Wednesday, June 28, 2006

be careful what you speak

Being a manicurist for the last 10 years, I hate it when I see that someone did not take care of his/her nails and toenails. It's my pet peeve, I guess, to see ragged nails with cuticles splitting and nails bitten down to the nubs. And for the ladies, it's just wrong to wear open toe sandels and have your feet look like a wreck. Wrong, I tell you! Wrong!

Okay, and now to the point of the story. Ever since I moved to San Francisco, I started going to the nail salons and pay for a pedicure because my mother is 3,000 miles away and I can't just stop into her salon and say "Mommy, I want a pedicure and I'll give you one in return." And I just hate bending over for an hour trying to put red nail polish on my toenails. Recently, I got the Boy to get a pedicure with me because I'll nag him until kingdom come if he doesn't trim his toe nails. So here's the scene, we're both in a nail salon, owned and employed by Vietnamese people (surprise!) and I asked, in English, if they had time to do two pedicures. They were able to seat us right away, and side by side we sat. The woman working on the Boy is Nail Lady #1 and the woman working on me if Nail Lady #2.

Nail Lady #1 first sat down in front of me, but took one look at me and decided to work on the Boy instead. Not thinking anything of it, I continue reading People magazine. The Boy is reading some magazine about import cars. As soon as Nail Lady #2 starts taking off the polish on my toenails, Nail Lady #1 starts talking to her in Vietnamese.

NL#1: [in Vietnamese] This guy has really nice feet. It's clean and not dirty like that other guy I did yesterday.
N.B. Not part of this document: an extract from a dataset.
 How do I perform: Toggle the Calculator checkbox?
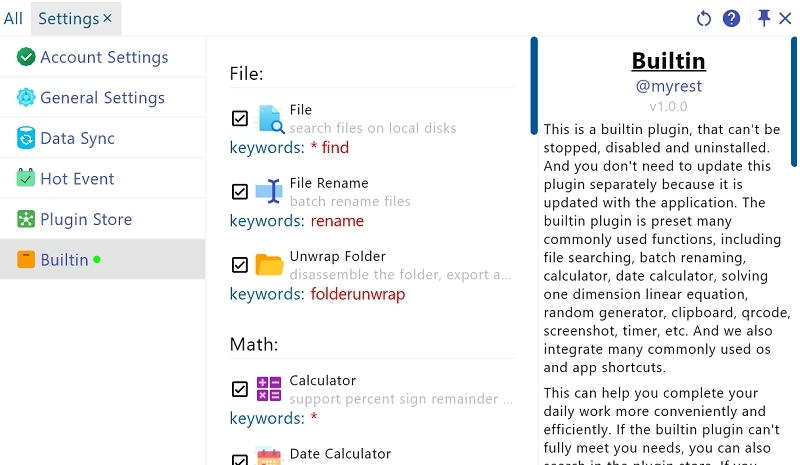240,389
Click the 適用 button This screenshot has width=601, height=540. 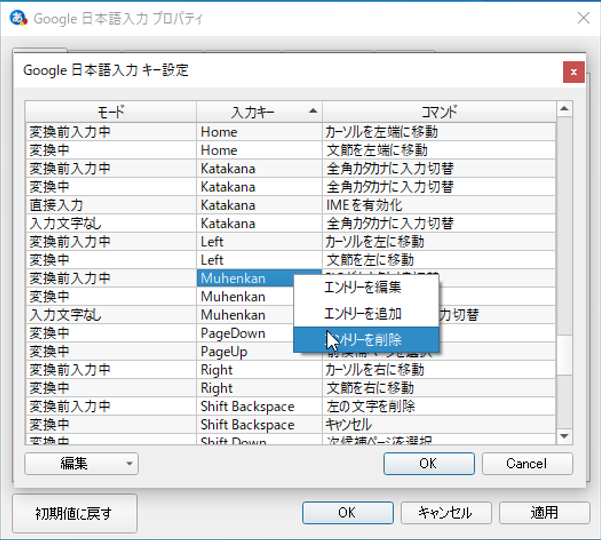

NL#2: [in Vietnamese] I know, some people have such disgusting feet, you have to clean your own hands in alcohol afterwards.

Meanwhile, I'm sitting in my chair, laughing behind a magazine because they just commented about the Boy's feet. The Boy is looking at me asking me what they just said because he thinks they're talking about him. I quietly translate the conversation to him without giving away the fact that I can understand every single Vietnamese conversation in the entire salon.
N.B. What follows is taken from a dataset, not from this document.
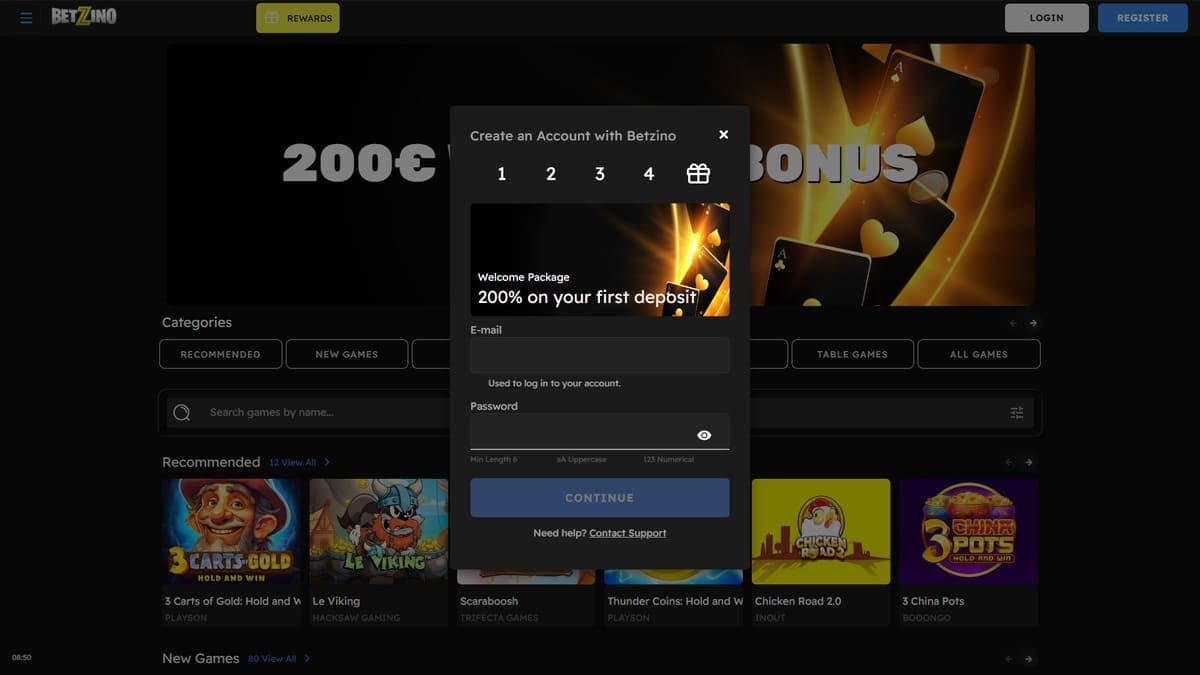The height and width of the screenshot is (675, 1200).
Task: Open the hamburger menu beside the Betzino logo
Action: [x=26, y=18]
NL#1: [in Vietnamese] His feet is so soft too. But he's got really hairy legs though.

NL#2: [in Vietnamese] He's white, what did you expect? White people are hairy.
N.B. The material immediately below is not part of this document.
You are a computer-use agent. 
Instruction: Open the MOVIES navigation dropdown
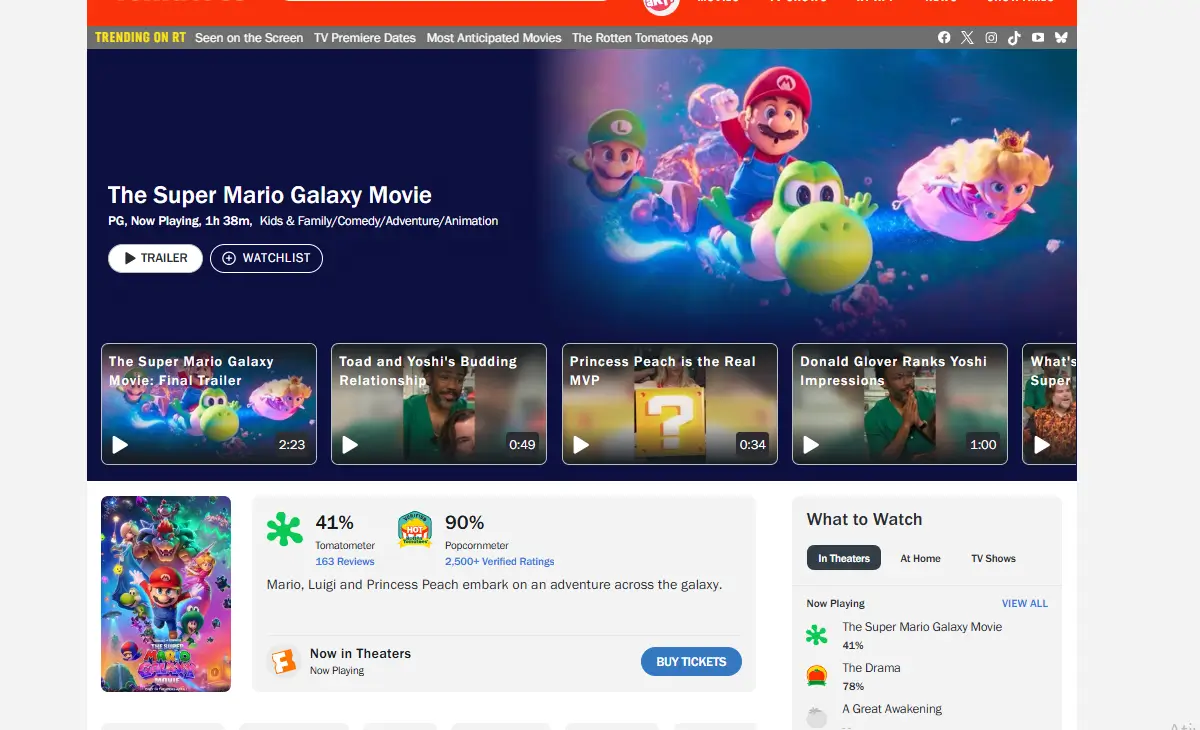coord(718,2)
About twenty minutes into the pedicure...

NL#1: [in Vietnamese] You know, I keep smiling at the lady you're working on and she doesn't smile back.

NL#2: [in Vietnamese] Maybe she's having a bad day.

NL#1: [in Vietnamese] Maybe she's just a bitch and is being really pissy. Who doesn't smile when someone else smiles back? That's just rude.

--okay, I understood what she was saying. I was trying really hard not to laugh but at the same time I thought to myself, "Did she just call me a bitch for not smiling?" I kept a straight face and kept looking at Nail Lady #2 to make sure she didn't bleed me with the cuticle clippers.

NL#2: [in Vietnamese] You know somethings is weird here...

Nail Lady #2 then looks at me and asks in English: Are you Chinese?

Me: [in Vietnamese] Um, no, I'm Vietnamese.

--at this moment, Nail Lady #1 is completely shocked to hear fluent Vietnamese coming out of my mouth, and she realizes that I understood everything she just said, so she starts hiding her face behind her arms. Nail Lady #2 is telling Nail Lady #1 that she should have watched her mouth and now she's being embarassed by it and she's surprised that she couldn't tell I was Vietnamese in the first place.

The Boy interjects when he realizes what just happened, and he tells Nail Lady #1: [in English] You should watch what you say because you never know who's listening.

We all had a good laugh and I carried on a conversation with the two nail ladies as they were finishing up our pedicure. I kept reassuring Nail Lady #1 that there were no hard feelings and people say that about me all the time (that I look like a total bitch when I'm not smiling) so she shouldn't be embarassed about it.

And after our pedicures were finished, we left the salon and the Boy said to me: You're sick. You enjoy torturing those people and that's why you never announce that you're Vietnamese whenever we go to a nail salon.

Me: Heh, it's funny. Gives something to blog about.